**LISTED ENTRIES**
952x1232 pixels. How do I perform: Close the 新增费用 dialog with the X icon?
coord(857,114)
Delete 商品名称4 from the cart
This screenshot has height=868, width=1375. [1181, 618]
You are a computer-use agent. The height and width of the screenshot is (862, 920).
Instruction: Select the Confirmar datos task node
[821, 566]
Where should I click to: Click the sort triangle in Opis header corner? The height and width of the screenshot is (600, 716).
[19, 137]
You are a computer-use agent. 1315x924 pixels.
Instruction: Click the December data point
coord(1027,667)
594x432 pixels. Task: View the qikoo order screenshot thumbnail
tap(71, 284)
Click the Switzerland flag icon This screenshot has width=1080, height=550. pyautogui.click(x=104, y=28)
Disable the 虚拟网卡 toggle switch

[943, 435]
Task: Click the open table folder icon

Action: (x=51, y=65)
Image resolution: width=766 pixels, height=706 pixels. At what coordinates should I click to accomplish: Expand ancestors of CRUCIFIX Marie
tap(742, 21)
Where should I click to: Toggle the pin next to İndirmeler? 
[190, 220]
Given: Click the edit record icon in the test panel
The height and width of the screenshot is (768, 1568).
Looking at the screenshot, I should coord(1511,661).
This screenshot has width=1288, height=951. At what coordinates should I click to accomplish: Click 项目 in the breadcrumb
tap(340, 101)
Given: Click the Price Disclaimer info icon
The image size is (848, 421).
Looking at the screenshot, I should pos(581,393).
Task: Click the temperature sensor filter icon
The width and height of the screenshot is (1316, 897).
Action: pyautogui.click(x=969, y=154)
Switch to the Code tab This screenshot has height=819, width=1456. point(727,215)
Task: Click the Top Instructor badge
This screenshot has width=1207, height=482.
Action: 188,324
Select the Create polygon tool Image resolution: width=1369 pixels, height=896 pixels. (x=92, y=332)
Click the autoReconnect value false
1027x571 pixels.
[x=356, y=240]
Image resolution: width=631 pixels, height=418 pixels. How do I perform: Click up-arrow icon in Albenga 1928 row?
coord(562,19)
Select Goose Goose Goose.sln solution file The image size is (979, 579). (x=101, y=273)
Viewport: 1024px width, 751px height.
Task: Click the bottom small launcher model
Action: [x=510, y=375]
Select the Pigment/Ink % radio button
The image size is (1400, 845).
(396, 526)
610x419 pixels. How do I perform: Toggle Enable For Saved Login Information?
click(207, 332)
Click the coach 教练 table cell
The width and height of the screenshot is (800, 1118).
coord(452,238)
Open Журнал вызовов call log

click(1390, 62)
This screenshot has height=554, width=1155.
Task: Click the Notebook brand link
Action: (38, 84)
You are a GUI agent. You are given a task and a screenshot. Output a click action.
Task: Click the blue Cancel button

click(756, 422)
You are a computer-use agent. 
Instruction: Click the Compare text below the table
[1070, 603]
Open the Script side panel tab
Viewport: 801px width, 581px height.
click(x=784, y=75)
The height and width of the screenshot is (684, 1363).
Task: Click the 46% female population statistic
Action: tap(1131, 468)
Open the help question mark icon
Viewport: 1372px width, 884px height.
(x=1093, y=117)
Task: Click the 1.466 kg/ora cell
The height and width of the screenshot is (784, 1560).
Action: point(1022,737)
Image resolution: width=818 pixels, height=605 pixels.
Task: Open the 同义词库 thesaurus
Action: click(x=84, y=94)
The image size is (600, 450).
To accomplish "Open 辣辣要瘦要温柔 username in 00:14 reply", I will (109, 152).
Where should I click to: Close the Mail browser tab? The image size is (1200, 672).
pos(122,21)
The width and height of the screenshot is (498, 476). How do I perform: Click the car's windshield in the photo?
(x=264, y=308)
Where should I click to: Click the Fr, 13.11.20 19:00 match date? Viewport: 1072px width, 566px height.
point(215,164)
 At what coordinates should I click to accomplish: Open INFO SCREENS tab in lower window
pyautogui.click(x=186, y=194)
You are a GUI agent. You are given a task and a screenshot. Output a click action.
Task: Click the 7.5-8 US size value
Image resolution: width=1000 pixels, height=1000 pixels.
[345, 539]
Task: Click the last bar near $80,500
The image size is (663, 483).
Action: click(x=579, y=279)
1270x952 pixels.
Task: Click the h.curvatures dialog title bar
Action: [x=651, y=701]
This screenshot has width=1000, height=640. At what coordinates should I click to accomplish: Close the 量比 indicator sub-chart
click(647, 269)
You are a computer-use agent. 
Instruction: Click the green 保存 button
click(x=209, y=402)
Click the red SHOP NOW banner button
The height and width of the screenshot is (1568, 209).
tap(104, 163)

**CHALLENGE**
Could you write out all of the records above again, line for line, with nothing changed?

**SOLVED EXERCISE**
952x1232 pixels. How do I perform: Close the 新增费用 dialog with the X icon?
coord(857,114)
Delete 商品名称4 from the cart
This screenshot has height=868, width=1375. [1181, 618]
You are a computer-use agent. The height and width of the screenshot is (862, 920).
Instruction: Select the Confirmar datos task node
[821, 566]
Where should I click to: Click the sort triangle in Opis header corner? The height and width of the screenshot is (600, 716).
[19, 137]
You are a computer-use agent. 1315x924 pixels.
Instruction: Click the December data point
coord(1027,667)
594x432 pixels. Task: View the qikoo order screenshot thumbnail
tap(71, 284)
Click the Switzerland flag icon This screenshot has width=1080, height=550. pyautogui.click(x=104, y=28)
Disable the 虚拟网卡 toggle switch

[943, 435]
Task: Click the open table folder icon

Action: (x=51, y=65)
Image resolution: width=766 pixels, height=706 pixels. At what coordinates should I click to accomplish: Expand ancestors of CRUCIFIX Marie
tap(742, 21)
Where should I click to: Toggle the pin next to İndirmeler? 
[190, 220]
Given: Click the edit record icon in the test panel
The height and width of the screenshot is (768, 1568).
Looking at the screenshot, I should coord(1511,661).
This screenshot has width=1288, height=951. At what coordinates should I click to accomplish: Click 项目 in the breadcrumb
tap(340, 101)
Given: Click the Price Disclaimer info icon
The image size is (848, 421).
Looking at the screenshot, I should pos(581,393).
Task: Click the temperature sensor filter icon
The width and height of the screenshot is (1316, 897).
Action: pyautogui.click(x=969, y=154)
Switch to the Code tab This screenshot has height=819, width=1456. point(727,215)
Task: Click the Top Instructor badge
This screenshot has width=1207, height=482.
Action: 188,324
Select the Create polygon tool Image resolution: width=1369 pixels, height=896 pixels. (x=92, y=332)
Click the autoReconnect value false
1027x571 pixels.
[x=356, y=240]
Image resolution: width=631 pixels, height=418 pixels. How do I perform: Click up-arrow icon in Albenga 1928 row?
coord(562,19)
Select Goose Goose Goose.sln solution file The image size is (979, 579). (x=101, y=273)
Viewport: 1024px width, 751px height.
Task: Click the bottom small launcher model
Action: [x=510, y=375]
Select the Pigment/Ink % radio button
The image size is (1400, 845).
(396, 526)
610x419 pixels. How do I perform: Toggle Enable For Saved Login Information?
click(207, 332)
Click the coach 教练 table cell
The width and height of the screenshot is (800, 1118).
coord(452,238)
Open Журнал вызовов call log

click(1390, 62)
This screenshot has height=554, width=1155.
Task: Click the Notebook brand link
Action: (38, 84)
You are a GUI agent. You are given a task and a screenshot. Output a click action.
Task: Click the blue Cancel button

click(756, 422)
You are a computer-use agent. 
Instruction: Click the Compare text below the table
[1070, 603]
Open the Script side panel tab
Viewport: 801px width, 581px height.
click(x=784, y=75)
The height and width of the screenshot is (684, 1363).
Task: Click the 46% female population statistic
Action: tap(1131, 468)
Open the help question mark icon
Viewport: 1372px width, 884px height.
(x=1093, y=117)
Task: Click the 1.466 kg/ora cell
The height and width of the screenshot is (784, 1560).
Action: point(1022,737)
Image resolution: width=818 pixels, height=605 pixels.
Task: Open the 同义词库 thesaurus
Action: click(x=84, y=94)
The image size is (600, 450).
To accomplish "Open 辣辣要瘦要温柔 username in 00:14 reply", I will (109, 152).
Where should I click to: Close the Mail browser tab? The image size is (1200, 672).
pos(122,21)
The width and height of the screenshot is (498, 476). How do I perform: Click the car's windshield in the photo?
(x=264, y=308)
Where should I click to: Click the Fr, 13.11.20 19:00 match date? Viewport: 1072px width, 566px height.
point(215,164)
 At what coordinates should I click to accomplish: Open INFO SCREENS tab in lower window
pyautogui.click(x=186, y=194)
You are a GUI agent. You are given a task and a screenshot. Output a click action.
Task: Click the 7.5-8 US size value
Image resolution: width=1000 pixels, height=1000 pixels.
[345, 539]
Task: Click the last bar near $80,500
The image size is (663, 483).
Action: click(x=579, y=279)
1270x952 pixels.
Task: Click the h.curvatures dialog title bar
Action: [x=651, y=701]
This screenshot has width=1000, height=640. At what coordinates should I click to accomplish: Close the 量比 indicator sub-chart
click(647, 269)
You are a computer-use agent. 
Instruction: Click the green 保存 button
click(x=209, y=402)
Click the red SHOP NOW banner button
The height and width of the screenshot is (1568, 209).
tap(104, 163)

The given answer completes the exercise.